‘Kapitein Rob’ van de Grote middagoptocht zwaait af met Koninklijke onderscheiding

mei, 2022

‘Kapitein Rob’ van de Grote middagoptocht zwaait af met Koninklijke onderscheiding

“Aan het begin van de Algemene Ledenvergadering op 10 mei sprak burgemeester Anja Schouten, ook erevoorzitter van de 8 October Vereeniging, Rob Kossen toe om hem te bedanken voor zijn jarenlange inzet. Daarbij benoemde ze een aantal van zijn kwaliteiten, zowel op het praktische als menselijke vlak. Een complete bouwhal uit Oost-Nederland naar Alkmaar halen, bijvoorbeeld. Maar ook: het inspireren en behouden van vrijwilligers en met nieuwe vrijwilligers in gesprek gaan over waar hun talenten liggen.

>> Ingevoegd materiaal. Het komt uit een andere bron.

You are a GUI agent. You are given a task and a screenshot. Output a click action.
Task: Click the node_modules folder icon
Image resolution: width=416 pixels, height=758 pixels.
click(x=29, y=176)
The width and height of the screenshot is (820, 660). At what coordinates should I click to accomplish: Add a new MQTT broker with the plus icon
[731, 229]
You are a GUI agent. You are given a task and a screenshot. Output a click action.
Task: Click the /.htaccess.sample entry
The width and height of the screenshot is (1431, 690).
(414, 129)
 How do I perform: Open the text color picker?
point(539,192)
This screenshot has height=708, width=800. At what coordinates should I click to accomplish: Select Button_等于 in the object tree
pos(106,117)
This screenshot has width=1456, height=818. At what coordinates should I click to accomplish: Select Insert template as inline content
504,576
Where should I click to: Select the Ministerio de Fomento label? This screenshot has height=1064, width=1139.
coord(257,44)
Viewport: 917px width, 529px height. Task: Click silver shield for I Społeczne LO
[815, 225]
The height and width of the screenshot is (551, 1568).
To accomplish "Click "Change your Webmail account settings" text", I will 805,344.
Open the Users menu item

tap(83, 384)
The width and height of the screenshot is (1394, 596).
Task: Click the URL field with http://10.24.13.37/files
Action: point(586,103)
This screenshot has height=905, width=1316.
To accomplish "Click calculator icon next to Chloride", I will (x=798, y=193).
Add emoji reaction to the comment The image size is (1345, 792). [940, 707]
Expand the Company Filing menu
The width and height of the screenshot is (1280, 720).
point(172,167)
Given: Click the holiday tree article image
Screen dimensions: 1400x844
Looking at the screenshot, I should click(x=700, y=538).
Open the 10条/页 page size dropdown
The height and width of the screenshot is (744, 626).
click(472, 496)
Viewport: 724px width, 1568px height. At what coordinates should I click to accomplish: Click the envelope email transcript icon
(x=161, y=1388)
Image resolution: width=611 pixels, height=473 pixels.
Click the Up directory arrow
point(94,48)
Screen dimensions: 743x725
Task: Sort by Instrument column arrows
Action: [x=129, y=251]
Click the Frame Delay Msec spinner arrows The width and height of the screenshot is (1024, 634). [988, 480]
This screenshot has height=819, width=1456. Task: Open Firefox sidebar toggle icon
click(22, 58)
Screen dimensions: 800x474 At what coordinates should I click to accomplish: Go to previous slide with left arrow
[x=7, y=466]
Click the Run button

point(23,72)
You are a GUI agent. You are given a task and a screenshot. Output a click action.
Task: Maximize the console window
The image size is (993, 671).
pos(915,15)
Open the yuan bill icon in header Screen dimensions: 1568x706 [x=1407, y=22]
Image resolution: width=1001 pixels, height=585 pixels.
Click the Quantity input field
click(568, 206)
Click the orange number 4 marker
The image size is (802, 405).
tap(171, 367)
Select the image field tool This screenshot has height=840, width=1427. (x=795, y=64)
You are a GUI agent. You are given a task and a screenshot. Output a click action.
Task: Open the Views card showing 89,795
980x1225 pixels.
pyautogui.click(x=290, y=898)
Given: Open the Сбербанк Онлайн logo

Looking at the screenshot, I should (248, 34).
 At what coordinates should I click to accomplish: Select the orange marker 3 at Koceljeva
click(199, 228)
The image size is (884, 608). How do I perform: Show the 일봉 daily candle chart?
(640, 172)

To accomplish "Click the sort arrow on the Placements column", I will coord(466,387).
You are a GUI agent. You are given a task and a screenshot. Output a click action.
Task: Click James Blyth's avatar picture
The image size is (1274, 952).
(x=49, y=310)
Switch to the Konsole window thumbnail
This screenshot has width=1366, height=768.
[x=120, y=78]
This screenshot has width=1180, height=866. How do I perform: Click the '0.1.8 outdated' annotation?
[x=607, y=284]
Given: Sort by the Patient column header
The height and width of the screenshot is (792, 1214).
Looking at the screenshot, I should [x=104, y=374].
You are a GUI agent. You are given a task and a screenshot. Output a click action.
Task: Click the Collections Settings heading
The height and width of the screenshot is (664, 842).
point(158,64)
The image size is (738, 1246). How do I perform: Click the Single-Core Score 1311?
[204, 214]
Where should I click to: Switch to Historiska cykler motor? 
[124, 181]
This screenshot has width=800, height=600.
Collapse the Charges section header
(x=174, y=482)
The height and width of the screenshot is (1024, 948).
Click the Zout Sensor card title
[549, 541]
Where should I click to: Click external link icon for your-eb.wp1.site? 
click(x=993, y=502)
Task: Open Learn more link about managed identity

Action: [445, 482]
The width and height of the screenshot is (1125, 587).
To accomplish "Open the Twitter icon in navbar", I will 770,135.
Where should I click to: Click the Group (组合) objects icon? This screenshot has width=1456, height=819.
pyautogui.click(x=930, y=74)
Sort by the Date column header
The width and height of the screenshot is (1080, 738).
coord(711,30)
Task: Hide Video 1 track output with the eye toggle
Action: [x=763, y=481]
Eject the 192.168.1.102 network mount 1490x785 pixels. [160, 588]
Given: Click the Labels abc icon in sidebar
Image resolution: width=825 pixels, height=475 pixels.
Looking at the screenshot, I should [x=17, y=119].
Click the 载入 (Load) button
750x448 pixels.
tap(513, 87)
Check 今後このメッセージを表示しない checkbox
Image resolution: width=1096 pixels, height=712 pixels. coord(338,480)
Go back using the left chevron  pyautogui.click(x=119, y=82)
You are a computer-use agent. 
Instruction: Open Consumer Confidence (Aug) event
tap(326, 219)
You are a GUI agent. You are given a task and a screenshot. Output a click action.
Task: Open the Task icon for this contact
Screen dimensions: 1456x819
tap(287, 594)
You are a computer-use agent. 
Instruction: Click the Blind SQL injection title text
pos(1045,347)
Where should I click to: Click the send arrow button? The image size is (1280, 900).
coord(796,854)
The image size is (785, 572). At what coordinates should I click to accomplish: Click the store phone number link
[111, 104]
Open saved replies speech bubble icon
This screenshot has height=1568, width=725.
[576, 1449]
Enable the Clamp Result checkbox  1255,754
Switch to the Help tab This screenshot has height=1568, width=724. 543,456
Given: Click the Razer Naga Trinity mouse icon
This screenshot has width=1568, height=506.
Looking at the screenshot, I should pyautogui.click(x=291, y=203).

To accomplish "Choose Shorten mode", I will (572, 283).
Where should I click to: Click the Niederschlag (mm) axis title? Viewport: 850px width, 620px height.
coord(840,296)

Een dank woord namens de stad dus, totdat de burgemeester de magische woorden “Het heeft zijne Majesteit behaagd” uitsprak. Toen viel het kwartje bij Rob, zijn familie en het grootste deel van de aanwezigen in de zaal: hij werd benoemd tot lid in de Orde van Oranje Nassau. Een dikverdiende onderscheiding, waarmee de 8 October Vereeniging Rob van harte feliciteert!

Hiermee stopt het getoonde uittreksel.